Updated - April 30, 2019 09:26 am IST

Published - April 30, 2019 12:02 am IST

Biden might be the strongest Democratic candidate, but he is not necessarily the best

Former Vice-President Joseph Biden has finally announced his candidacy for the 2020 U.S. presidential election. Though the 20th candidate to join the race for the Democratic ticket, he is among the most prominent — he comes with both administrative and legislative experience and has support among establishment Democrats. He has joined the race as a front-runner, with one poll seeing a six-point lead for him over his nearest rival, Senator Bernie Sanders of Vermont. Mr. Biden also brings into focus the legacy of President Barack Obama.

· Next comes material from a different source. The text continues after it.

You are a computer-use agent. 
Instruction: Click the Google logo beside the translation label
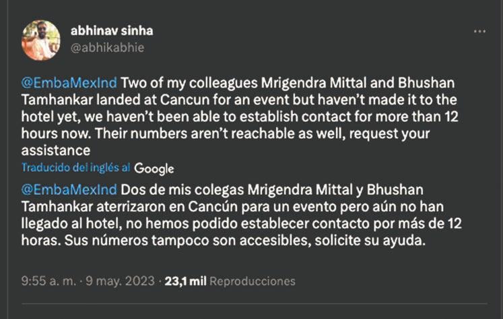[x=154, y=168]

Vice-President in the Obama White House for eight years, he has been a strong proponent of the Affordable Care Act and an advocate of free college. But compared to his main rivals in the Democratic primaries, such as Senators Sanders and Elizabeth Warren of Massachusetts — one is a self-declared Democratic Socialist and the other is a Social Democrat — Mr. Biden is more of a centrist than a leftist insurgent. His views on health care, besides his support for Obamacare, are not very well-known. He has neither endorsed nor disavowed “Medicare for All”, which has emerged as a major campaign slogan among the Democrats. He has not offered any radical economic proposal either, such as, say, Ms. Warren’s $1.25 trillion education proposal to tackle college costs and student debt traps, or Mr. Sanders’s repeated vow to take Wall Street to task.

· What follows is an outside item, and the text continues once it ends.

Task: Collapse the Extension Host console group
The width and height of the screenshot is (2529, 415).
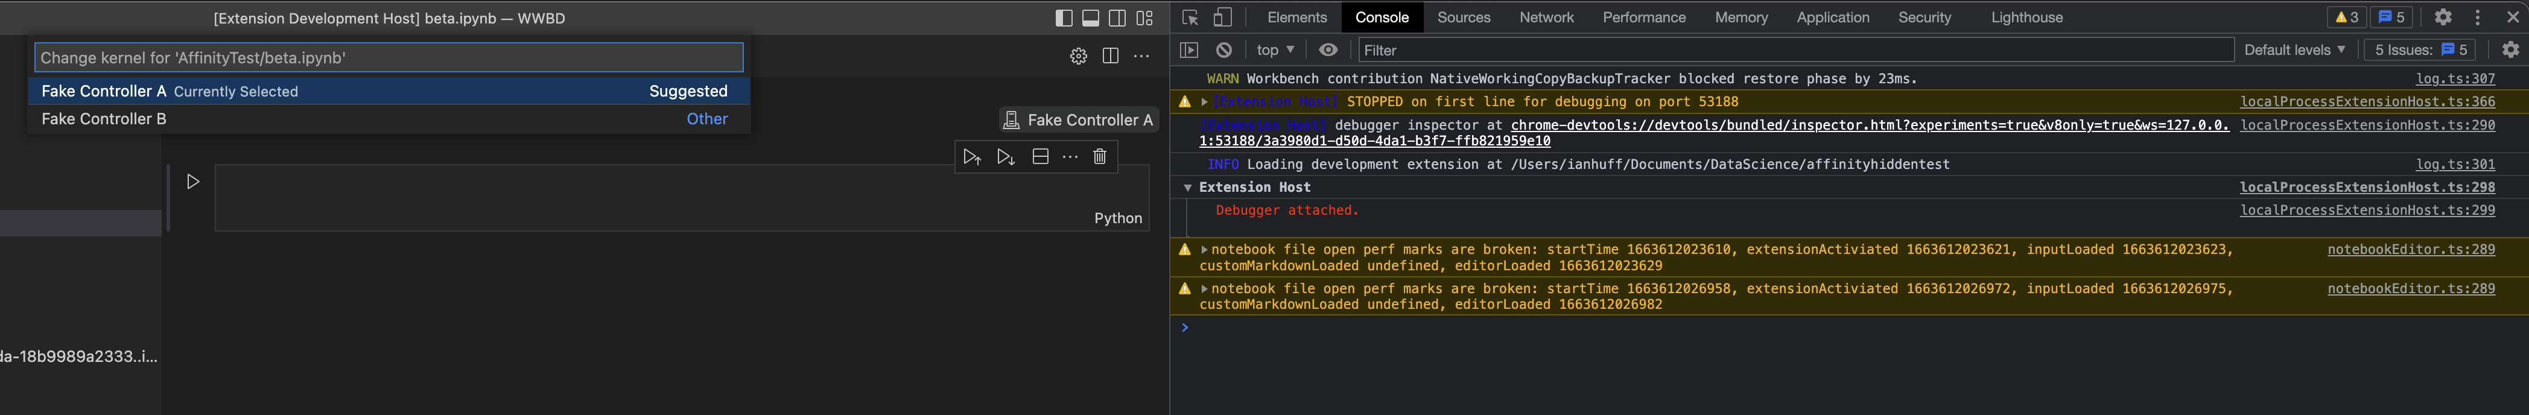Action: pos(1188,187)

The ease with which Mr. Biden raised $6.3 million in 24 hours since he announced his entry into the race suggests that he has the support of big money as well. But all this does not ensure that his path to a candidacy would be easy. Mr. Biden’s most important challenge would be his own record as a legislator. He had led the efforts to pass the 1994 crime Bill, which many liberals and progressives attack for contributing to mass imprisonment, especially of African-American people. He co-sponsored the controversial Anti-Drug Abuse Act of 1988, which led to mass arrests, and voted in favour of the Iraq invasion in 2003. His harsh questioning in 1991 of Anita Hill, who had accused Clarence Thomas, now a Supreme Court justice, of sexual harassment, has come into focus recently. Besides, several women have spoken against Mr. Biden in recent months, alleging that his physical conduct made them feel uncomfortable. He has tried to distance himself from this past. Earlier this year, he said he wasn’t “always right’ on criminal justice; he regretted his support for the anti-Drug Abuse Act; he has spoken to Ms. Hill in private and vowed to be “more mindful” with women. But the question is whether Mr. Biden, with the burden of this record and his centrist politics, will appeal to the base of the Democratic Party at a time when a wide variety of leaders, from Mr. Sanders to Congresswoman Alexandria Ocasio-Cortez, are pushing it to the left of centre.